I only just realized that the "popular solution" just needs the one word "symmetry" added in order to turn it into a mathematically complete and rigorous solution of what we call here the conditional problem, under the further assumptions that many people (but not me) consider the canonical extra conditions. I wrote:

In order to convert this popular story into a mathematically rigorous solution, one has to argue why the probability that the car is behind door 1 does not change on opening door 2 or 3. This can be answered by an appeal to symmetry: under the complete assumptions made above, nothing is changed in the problem if we renumber the doors arbitrarily, and in particular, if we switch numbers 2 and 3. Therefore, the conditional probability that the car is behind door 1, given the player chose 1 and Monty opened 2, is the same as the conditional probability that the car is behind door 1, given the player chose 1 and Monty opened 3. The average of these two (equal) probabilities is 1/3, hence each of them separately is 1/3, too.

Is the missing word "symmetry" the reason that Rosenthal found the unconditional argument "shaky"? If you just say "opening door 3 doesn't change the chance the car is behind door 1" you are certainly being shaky. *Why* doesn't it change the probability? Intuition can so easily be wrong in probability puzzles! So let's make this step in the argument rigorous, rock-solid. Symmetry does that for you.

Mathematicians love using symmetry, since they love to make results obvious, they hate calculations; they are looking for beauty (two important sources of beauty are chance, and symmetry). I notice that non-mathematicians are often not entirely convinced by the symmetry argument. They feel tricked, suspicious. Of course, they are not used to it. Using symmetry is using a meta-mathematical argument, ie, a mathematical argument about mathematical arguments. And such arguing can be tricky, think of Gödel! Gill110951 (talk) 10:31, 1 February 2010 (UTC)[reply]

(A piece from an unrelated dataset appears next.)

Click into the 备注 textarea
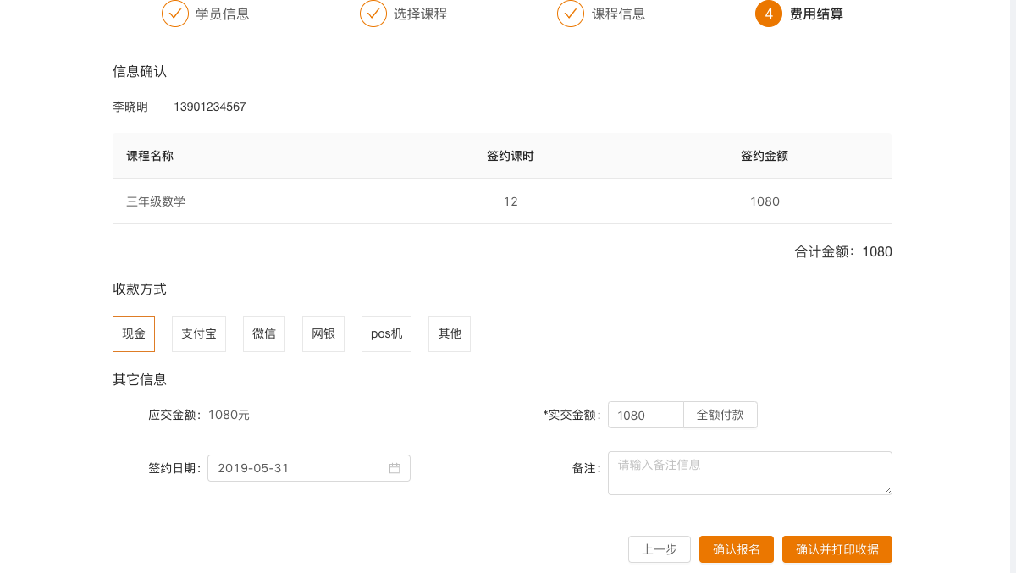Viewport: 1016px width, 573px height. (x=749, y=472)
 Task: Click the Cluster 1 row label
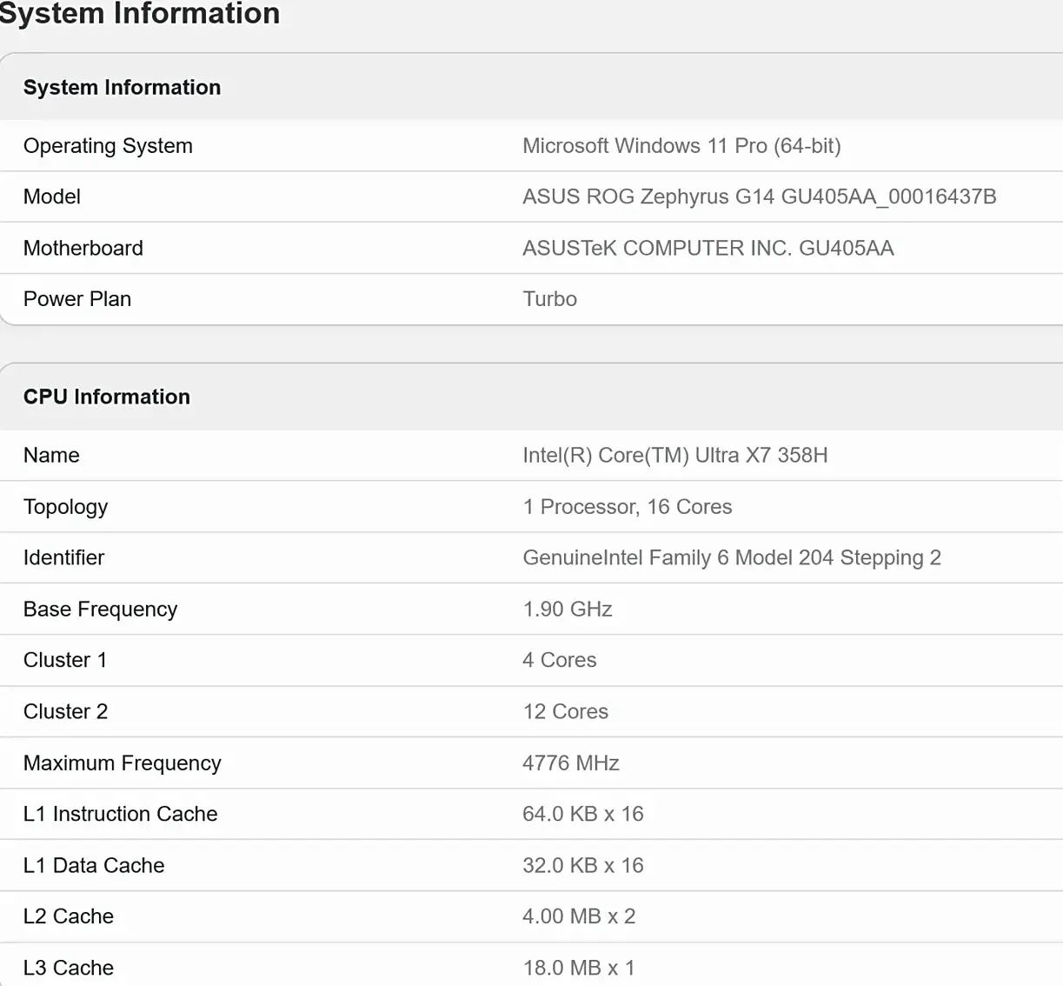(65, 661)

Looks good to me. I have been arguing here for years that symmetry is a valid reason to accept the unconditional solution, using much the same argument as you. It is also worth noting why Rosenthal found the unconditional solution shaky, this was only because it did not apply to slight variants (such as host chooses non-randomly). Nobody finds Pythatgoras' theorem shaky because it applies only to right angled triangles.
There is also the argument that random information is no information. That is a standard point of information theory. Again, this argument needs to be carefully made. Martin Hogbin (talk) 13:17, 1 February 2010 (UTC)[reply]
The issue is what source would you use for this? -- Rick Block (talk) 13:34, 1 February 2010 (UTC)[reply]
I won't object the symmetry argument on the ground of lacking source. And to Martin: Gill solves the CONDITIONAL problem! Nijdam (talk) 13:58, 1 February 2010 (UTC)[reply]
I am not the one who is hung up on the conditional/unconditional issue. If you just want to use the word 'conditional' that is fine with me, so long as you do not try to complicate the problem and solution by insisting that it matters which door the host opens, or say that the solution does not address the exact problem 'as asked'. Martin Hogbin (talk) 23:17, 1 February 2010 (UTC)[reply]
I am not the one who is hung up on the use of the word conditional. Never said so. But I do insist that the simple solution, and equivalently the combined doors solution, is not addressing the exact problem 'as asked'. And I want the article to make this clear to the reader. Nijdam (talk) 23:43, 1 February 2010 (UTC)[reply]
Is that not what this thread is all about? If the host chooses randomly then the simple solution does exactly answer the question as asked (after the host has opened a door). The reason - symmetry. Martin Hogbin (talk) 23:49, 1 February 2010 (UTC)[reply]
If i understand that correctly defining symmetry in such a way basically forces the host to pick between 2 goat doors at random with p=1/2 (it seems to be an equivalent assumption). I don't mind to modify the article in such way, but i agree with Rick to the regard that we would need a source for that.--Kmhkmh (talk) 18:00, 1 February 2010 (UTC)[reply]
@Kmhkmh. It's the other way round. Suppose we want to solve the conditional problem. IF the host chooses *uniformly* at random when he has a choice, and IF the car is initially equally likely behind every door, then all the conditional probabilities Prob(car is behind door x| You chose x, Monty Hall opened y), where x,y are any two different door numbers, are the same. In particular,
Prob(car is behind 1| you chose 1, MH opened 3)
=Prob(car is behind 1| you chose 1, MH opened 2).
We have been told already that
Prob(car is behind 1|you chose 1)=1/3.
But by the law of total probability,
1/3 = Prob(car is behind 1|you chose 1) =
Prob(MH opened 2|you chose 1) x Prob(car is behind 1| you chose 1, MH opened 2)
+ Prob(MH opened 3|you chose 1) x Prob(car is behind 1| you chose 1, MH opened 3)
Denoting the unknown probability by p, we have
1/3 = Prob(MH opened 2|you chose 1) x p + Prob(MH opened 3|you chose 1) x p = p
Gill110951 (talk) 09:35, 2 February 2010 (UTC)[reply]
Would Selvin's letters satisfy the requirement? Where he says this:
"The basis to my solution is that Monty Hall knows which box contains the keys and when he can open either of two boxes without exposing the keys, he chooses between them at random." Glkanter (talk) 19:08, 1 February 2010 (UTC)[reply]
Strictly speaking "choosing at random" is not enough, since that does not define the distribution (i.e. you need p=1/2 for each goat door). However "choosing at random" is often meant to implicitly assume a uniform distribution, which is how i would read Selvin's description. Conclusion : If you are picky, there some ambiguity in Selvin's description as well.--Kmhkmh (talk) 20:39, 1 February 2010 (UTC)[reply]
That is getting overly picky. I am sure Selvin meant that the box choice was 'uniform at random'. Martin Hogbin (talk) 23:09, 1 February 2010 (UTC)[reply]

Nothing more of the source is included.